**Task:**
Return, word for word, the lines of the listing below from the one with "Home (149, 62)" through the one with "Gadget (337, 62)", and no other lines.

**Data excerpts:**
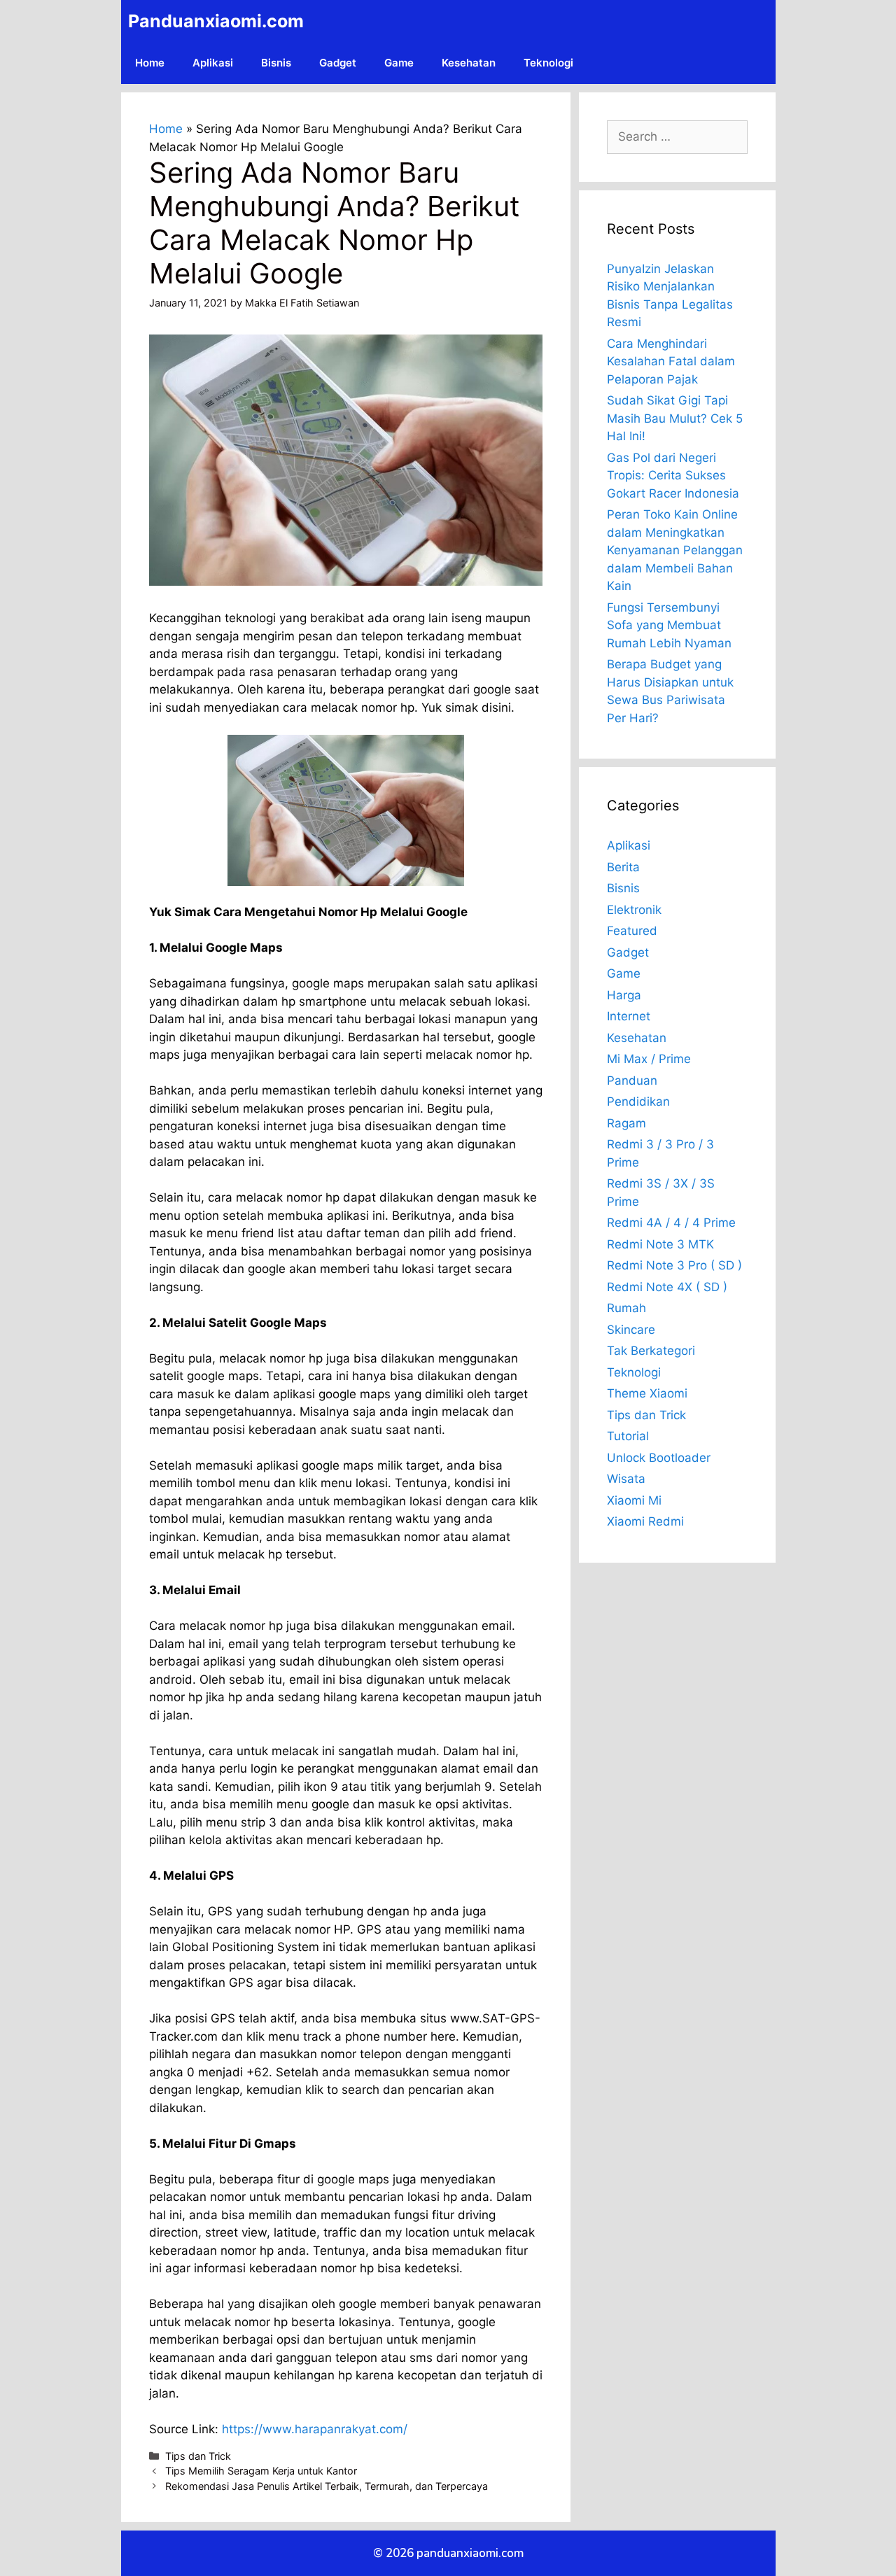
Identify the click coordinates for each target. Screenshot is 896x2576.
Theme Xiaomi (647, 1393)
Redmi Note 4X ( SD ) (667, 1287)
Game (399, 62)
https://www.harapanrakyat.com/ (314, 2429)
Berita (623, 867)
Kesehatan (469, 62)
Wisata (626, 1479)
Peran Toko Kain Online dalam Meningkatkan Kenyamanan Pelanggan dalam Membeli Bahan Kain (675, 550)
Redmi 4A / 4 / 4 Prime (671, 1223)
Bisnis (276, 62)
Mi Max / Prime (649, 1059)
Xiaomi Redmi (645, 1521)
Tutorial (628, 1436)
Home (149, 62)
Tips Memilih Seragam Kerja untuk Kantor (261, 2471)
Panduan (632, 1081)
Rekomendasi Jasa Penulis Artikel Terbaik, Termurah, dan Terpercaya (326, 2486)
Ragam (626, 1123)
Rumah (626, 1308)
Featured (632, 931)
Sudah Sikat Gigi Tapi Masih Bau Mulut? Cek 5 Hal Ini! (675, 418)
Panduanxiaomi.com (216, 20)
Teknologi (548, 62)
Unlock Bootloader (658, 1458)
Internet (628, 1016)
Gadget (337, 62)
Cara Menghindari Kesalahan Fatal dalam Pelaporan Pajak (671, 361)
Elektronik (634, 910)
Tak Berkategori (651, 1351)
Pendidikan (638, 1101)
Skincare (631, 1330)
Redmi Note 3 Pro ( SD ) (674, 1265)
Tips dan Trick (198, 2456)
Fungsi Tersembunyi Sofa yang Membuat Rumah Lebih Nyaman (669, 625)
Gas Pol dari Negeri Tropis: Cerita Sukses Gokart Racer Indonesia (673, 475)
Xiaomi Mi (634, 1500)
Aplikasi (212, 62)
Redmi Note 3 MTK (660, 1244)
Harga (624, 995)
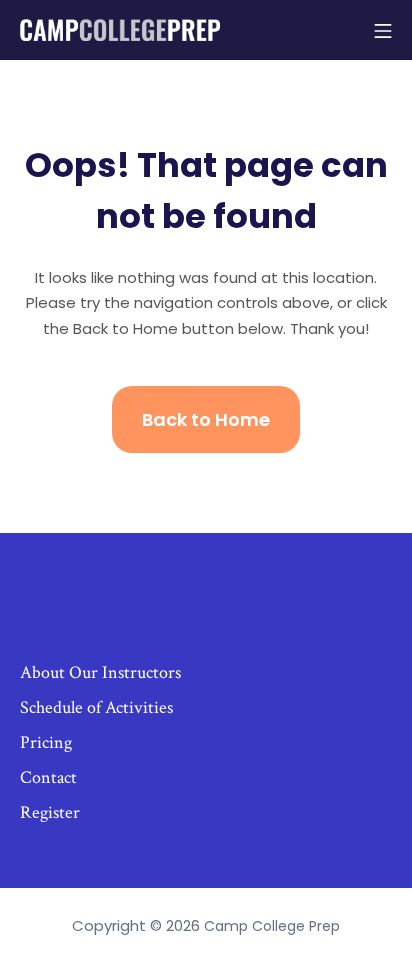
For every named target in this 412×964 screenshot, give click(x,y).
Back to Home (206, 419)
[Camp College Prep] (120, 29)
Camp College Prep (272, 926)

**Expected output:**
Home (149, 62)
Tips Memilih Seragam Kerja untuk Kantor (261, 2471)
Panduan (632, 1081)
Rekomendasi Jasa Penulis Artikel Terbaik, Termurah, dan Terpercaya (326, 2486)
Ragam (626, 1123)
Rumah (626, 1308)
Featured (632, 931)
Sudah Sikat Gigi Tapi Masih Bau Mulut? Cek 5 Hal Ini! (675, 418)
Panduanxiaomi.com (216, 20)
Teknologi (548, 62)
Unlock Bootloader (658, 1458)
Internet (628, 1016)
Gadget (337, 62)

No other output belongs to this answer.